Performance Tuning with Model Fission

One of Cornserve's main feature is model fission: running a model with complex structure as several independent micro-servers (e.g., Encoder / LLM / Generator) instead of a single monolithic server. However, model fission is not always the best choice for performance. This guide helps you decide when to use model fission versus a monolithic setup for best performance.

Core Principle

Model fission works best when components are heterogeneous or components can be shared across different models.

Prefer Model Fission when

  • A model has many hard-to-combine components. Some models may have multiple encoders, LLMs, or even generators that are difficult to fit into a monolithic server. Also, some optimization applied to different components may conflict within a single server. Example: Qwen3-Omni → The thinker and the talker are in itself LLMs, so fission makes sense. Also, the audio generator can be separated out as a separate server (Geri) to prvent interfering the talker LLM generation steps.

  • A model has large encoders with heavy multimodal embeddings. When encoders are big and do substantial work, and you can match encoder scale to the LLM's throughput, fission helps.
    Example: InternVL-38B → encoder fission if you can balance encoder vs. LLM.

  • Serving multiple models that share components. Fissioning the shared components lets different models reuse them.
    Example: Gemma3 4B, 12B, and 27B are served together → fission the image encoder so that all models can use the same encoder server (Eric).

  • App requests have high heterogeneity. If some requests need expensive components (e.g., audio or image generation) while others are lightweight (text-only), fission lets the heavy parts run separately so the light requests aren't slowed down or blocked.
    Example: Any MLLM app with some requests having text-only and others potentially having heavy image/video inputs → fission will unblock text-only requests.

Prefer Monolithic when

  • You can't balance the components given limited resources (not enough GPUs).
    If one component is about 1:100 slower than another and you don't have enough GPUs to bring them close, fission strands capacity.
    Example: Qwen-Image served alone under tight GPU budgets → monolithic is often better.

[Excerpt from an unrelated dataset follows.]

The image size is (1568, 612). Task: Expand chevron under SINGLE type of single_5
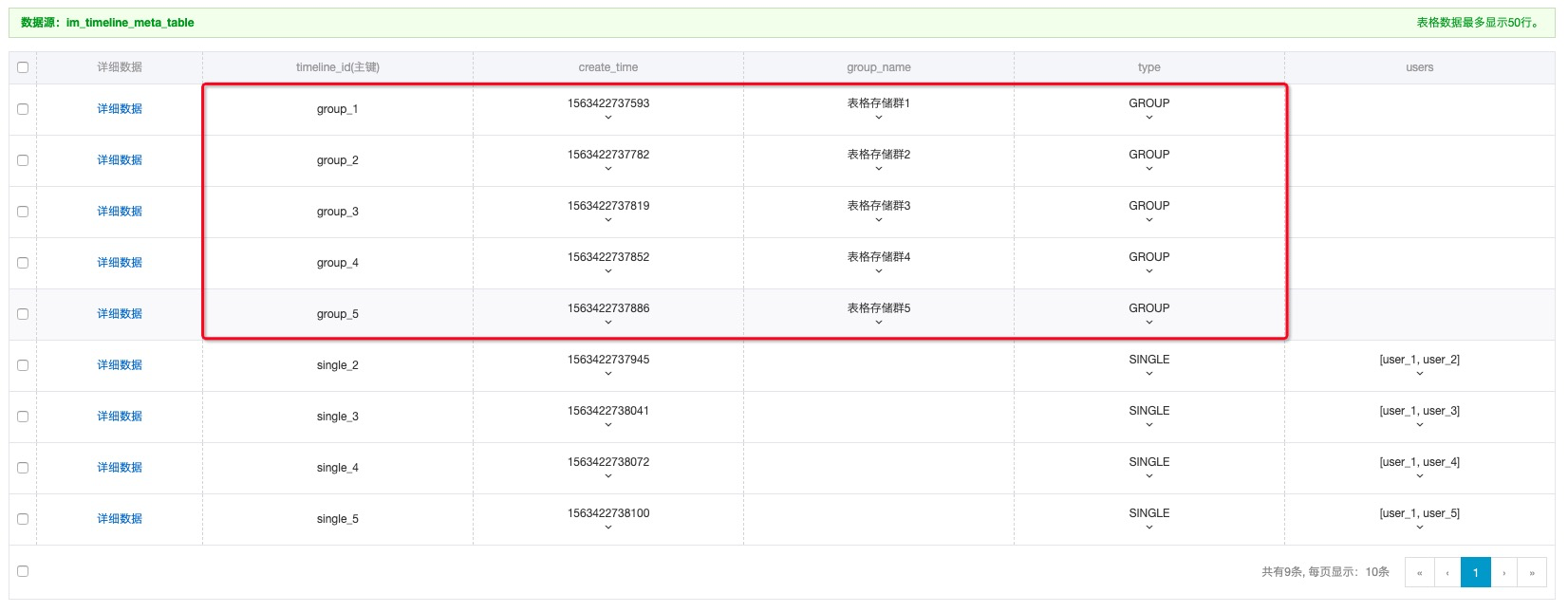tap(1149, 528)
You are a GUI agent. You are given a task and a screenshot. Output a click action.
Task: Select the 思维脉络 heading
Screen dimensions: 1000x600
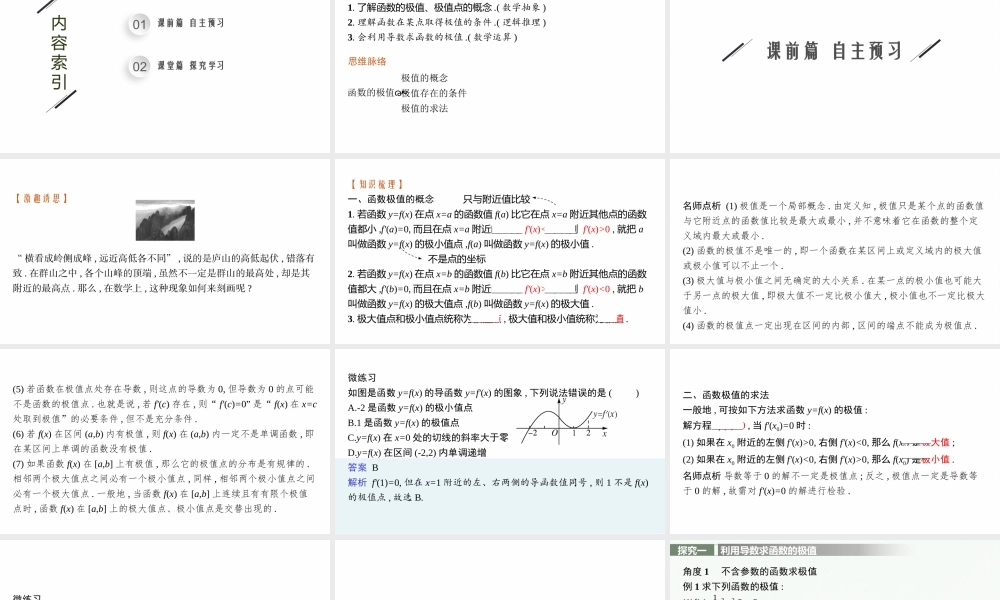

  • LLM decode memory is the limiter (KV cache bound). If throughput is capped by KV cache size, monolithic deployment generally wins because more memory will remain available for the LLM to increase its KV cache budget. Example: Qwen2.5-VL under high concurrency → monolithic is usually better since high throughput demands a large batch size, which requires a large KV cache budget.

An Automated Planner

The Cornserve team is working on an automated planner that will profile your model components and resources, and recommend the best deployment strategy (fission vs. monolithic) for optimal performance. Stay tuned for updates in future releases!